Re: [PATCH v12 15/22] gpu: nova-core: Hopper/Blackwell: add FSP message infrastructure

All of lore.kernel.org
 help / color / mirror / Atom feed

From: sashiko-bot@kernel.org
To: "Danilo Krummrich" <dakr@kernel.org>,
	"Alexandre Courbot" <acourbot@nvidia.com>,
	"John Hubbard" <jhubbard@nvidia.com>
Cc: "Simona Vetter" <simona@ffwll.ch>,
	"Benno Lossin" <lossin@kernel.org>,
	"Bjorn Helgaas" <bhelgaas@google.com>,
	"Trevor Gross" <tmgross@umich.edu>,
	"Eliot Courtney" <ecourtney@nvidia.com>,
	"Björn Roy Baron" <bjorn3_gh@protonmail.com>,
	"Timur Tabi" <ttabi@nvidia.com>,
	"Shashank Sharma" <shashanks@nvidia.com>,
	"Zhi Wang" <zhiw@nvidia.com>, "Boqun Feng" <boqun.feng@gmail.com>,
	"Alistair Popple" <apopple@nvidia.com>,
	"Gary Guo" <gary@garyguo.net>,
	"Andreas Hindborg" <a.hindborg@kernel.org>,
	"Alex Gaynor" <alex.gaynor@gmail.com>,
	"Alice Ryhl" <aliceryhl@google.com>,
	"Alexandre Courbot" <acourbot@nvidia.com>,
	"Miguel Ojeda" <ojeda@kernel.org>,
	"David Airlie" <airlied@gmail.com>,
	nova-gpu@lists.linux.dev, LKML <linux-kernel@vger.kernel.org>,
	"John Hubbard" <jhubbard@nvidia.com>,
	"Danilo Krummrich" <dakr@kernel.org>
Subject: Re: [PATCH v12 15/22] gpu: nova-core: Hopper/Blackwell: add FSP message infrastructure
Date: Tue, 02 Jun 2026 03:33:57 +0000	[thread overview]
Message-ID: <20260602033358.5F2B71F00893@smtp.kernel.org> (raw)
In-Reply-To: <20260602032111.224790-16-jhubbard@nvidia.com>

Thank you for your contribution! Sashiko AI review found 3 potential issue(s) to consider:
- [High] Race condition due to incorrect order of writing queue pointers in `send_msg`.
- [High] Silent failure when sending a 4-byte message.
- [High] Unchecked integer addition in `poll_msgq` can cause a kernel panic on untrusted MMIO reads.
--

commit 8a59b49984011320aa631b20a05550242e2baef2
Author: John Hubbard <jhubbard@nvidia.com>

gpu: nova-core: Hopper/Blackwell: add FSP message infrastructure

This commit adds the foundation security processor (FSP) message
infrastructure for the nova-core GPU driver. It implements queue
registers and low-level helpers to communicate with the FSP falcon's EMEM.

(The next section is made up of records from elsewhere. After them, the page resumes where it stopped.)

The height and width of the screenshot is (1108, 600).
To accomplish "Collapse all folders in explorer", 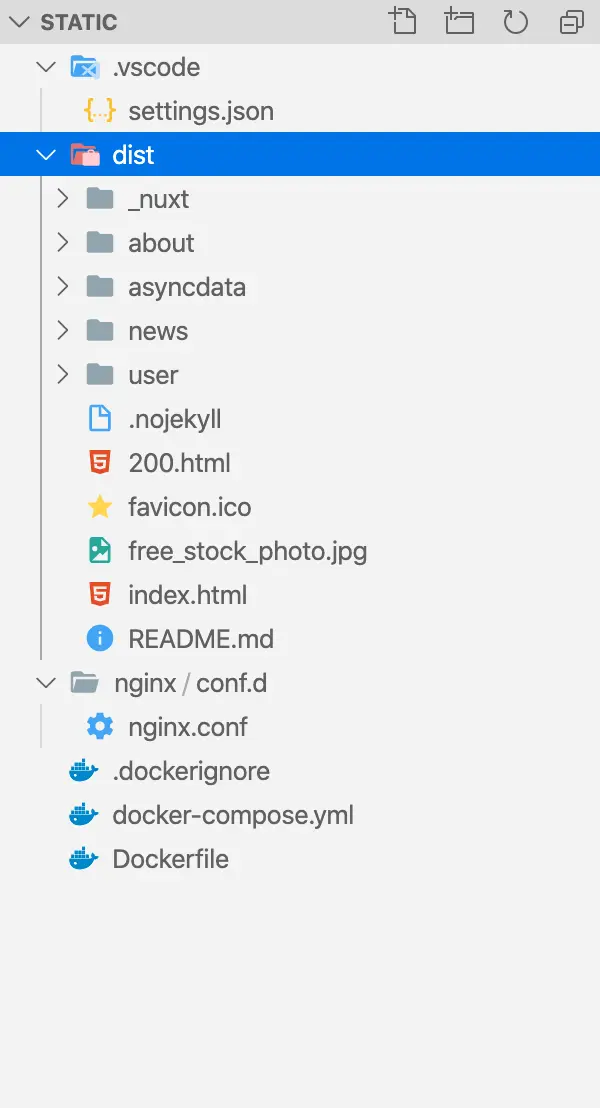I will [572, 22].
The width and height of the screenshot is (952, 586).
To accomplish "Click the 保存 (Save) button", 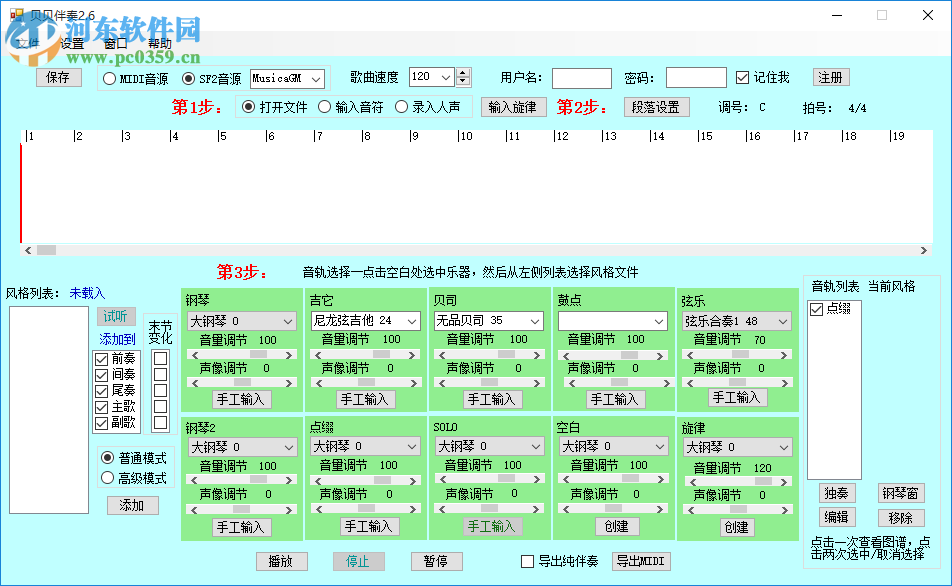I will (58, 77).
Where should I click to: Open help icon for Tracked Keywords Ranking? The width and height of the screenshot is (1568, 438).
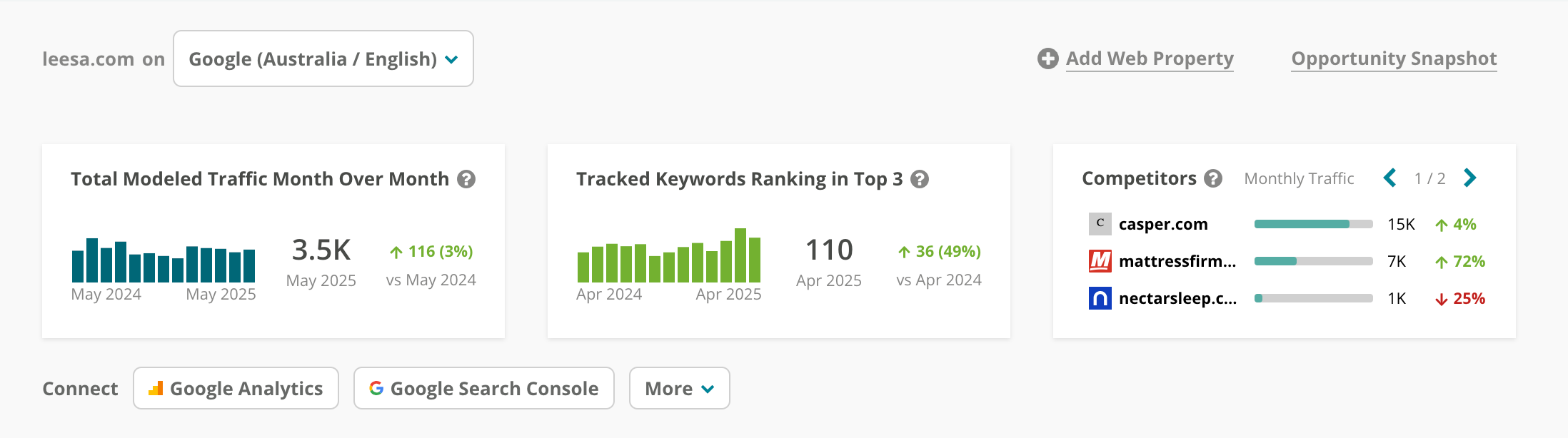tap(920, 179)
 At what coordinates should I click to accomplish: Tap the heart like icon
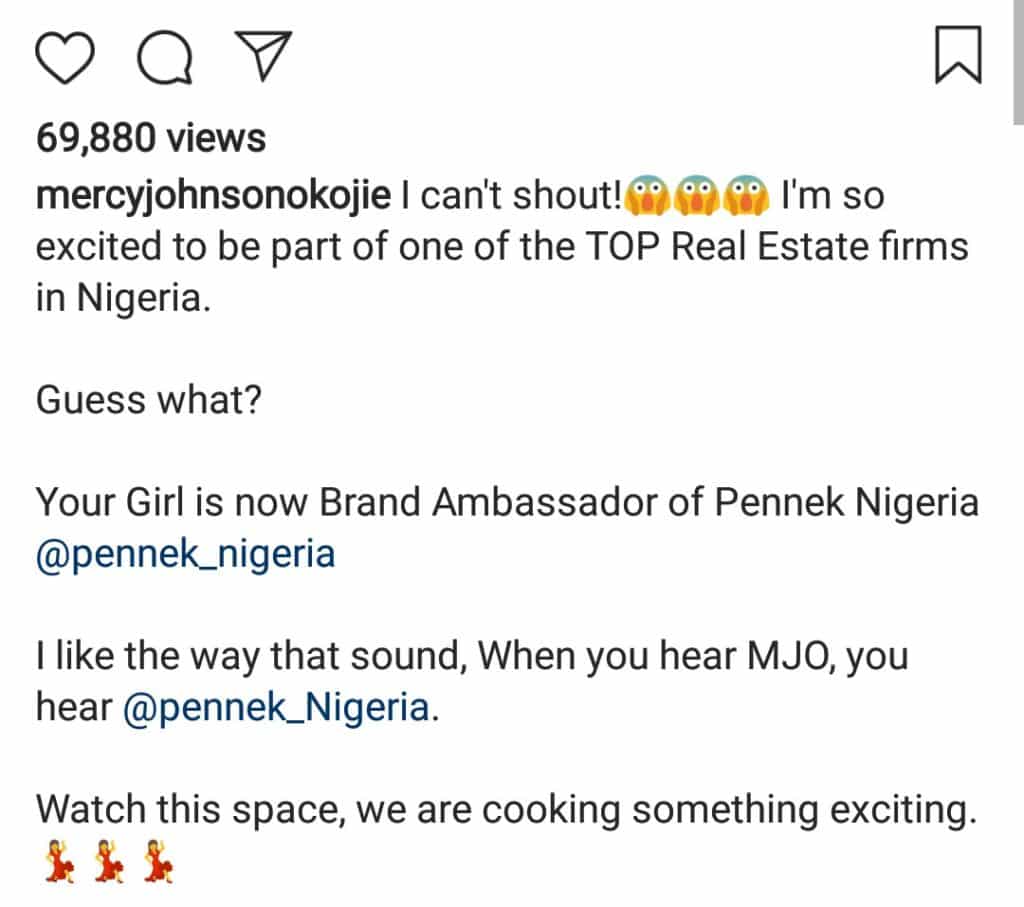(65, 57)
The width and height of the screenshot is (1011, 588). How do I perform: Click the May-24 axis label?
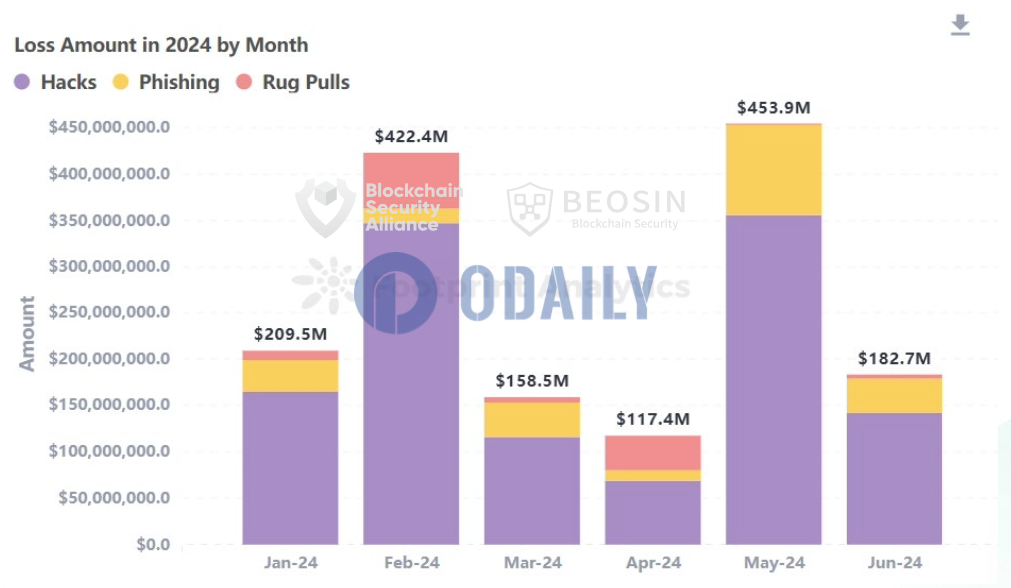pyautogui.click(x=774, y=563)
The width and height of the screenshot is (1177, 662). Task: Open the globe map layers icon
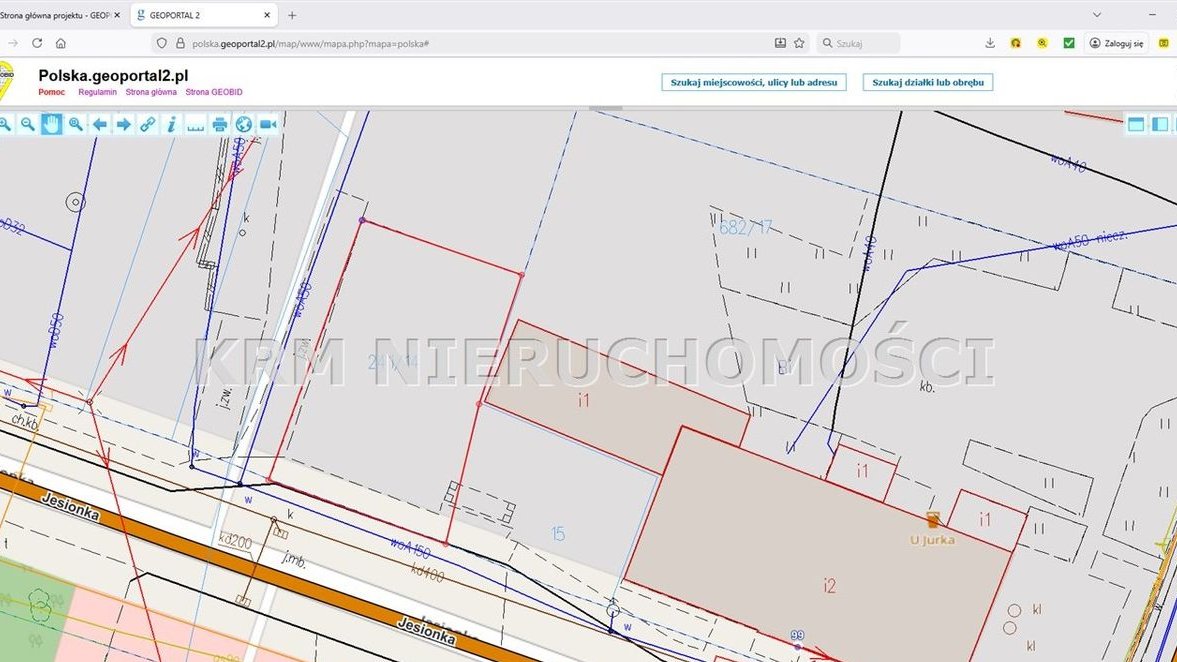coord(244,124)
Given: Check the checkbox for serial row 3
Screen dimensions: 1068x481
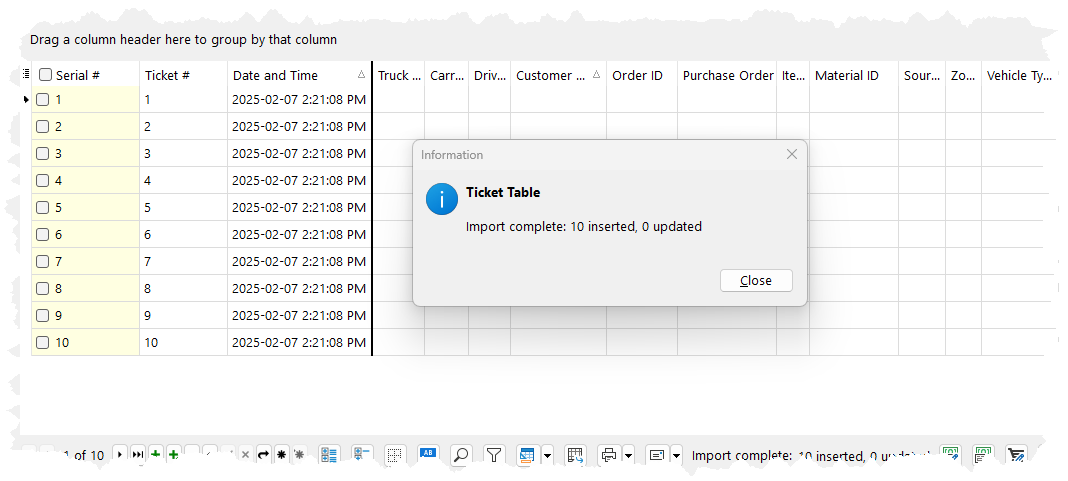Looking at the screenshot, I should (43, 154).
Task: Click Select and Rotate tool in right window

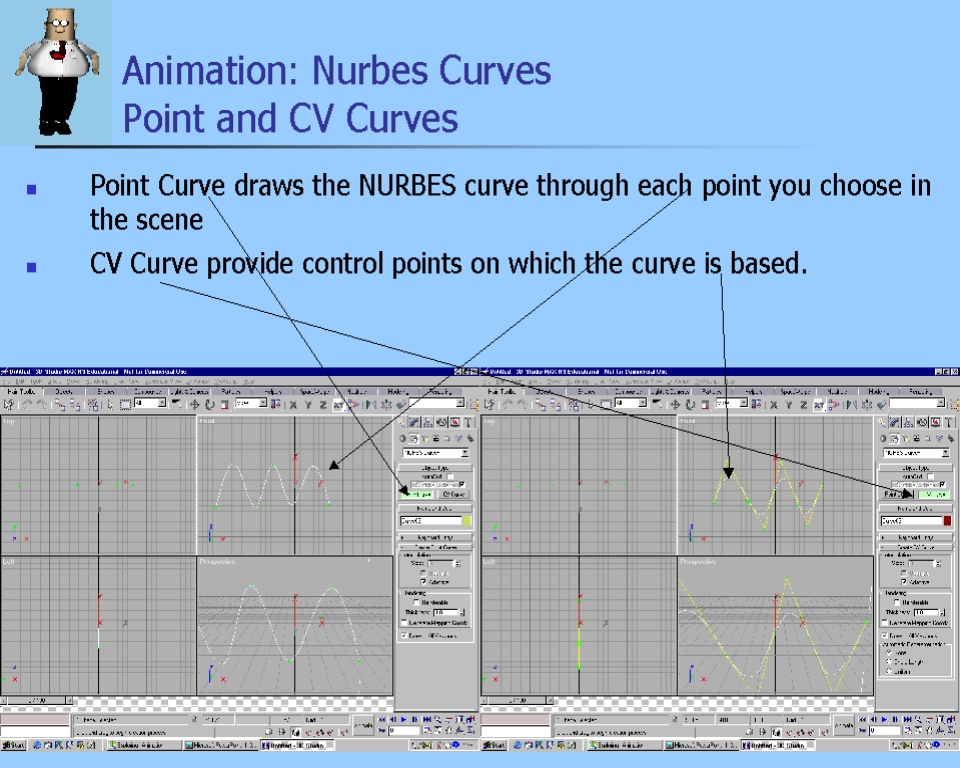Action: tap(690, 404)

> diff --git a/drivers/gpu/nova-core/falcon/fsp.rs b/drivers/gpu/nova-core/falcon/fsp.rs
> index 6b057d958115a..0ec1c55213bc8 100644
> --- a/drivers/gpu/nova-core/falcon/fsp.rs
> +++ b/drivers/gpu/nova-core/falcon/fsp.rs
[ ... ]
> @@ -145,4 +143,63 @@ fn read_emem(&mut self, bar: &Bar0, offset: u32, data: &mut [u8]) -> Result {
>  
>          Ok(())
>      }
> +
> +    /// Poll FSP for incoming data.
> +    ///
> +    /// Returns the size of available data in bytes, or 0 if no data is available.
> +    ///
> +    /// The FSP message queue is not circular. Pointers are reset to 0 after each
> +    /// message exchange, so `tail >= head` is always true when data is present.
> +    #[expect(dead_code)]
> +    pub(crate) fn poll_msgq(&self, bar: &Bar0) -> u32 {
> +        let head = bar.read(regs::NV_PFSP_MSGQ_HEAD).address();
> +        let tail = bar.read(regs::NV_PFSP_MSGQ_TAIL).address();
> +
> +        if head == tail {
> +            return 0;
> +        }
> +
> +        // TAIL points at last DWORD written, so add 4 to get total size
> +        tail.saturating_sub(head) + 4
           ^^^^^^^^^^^^^^^^^^^^^^^^^^^^^

[Severity: High]
Can this unchecked addition panic if we encounter a PCIe link failure?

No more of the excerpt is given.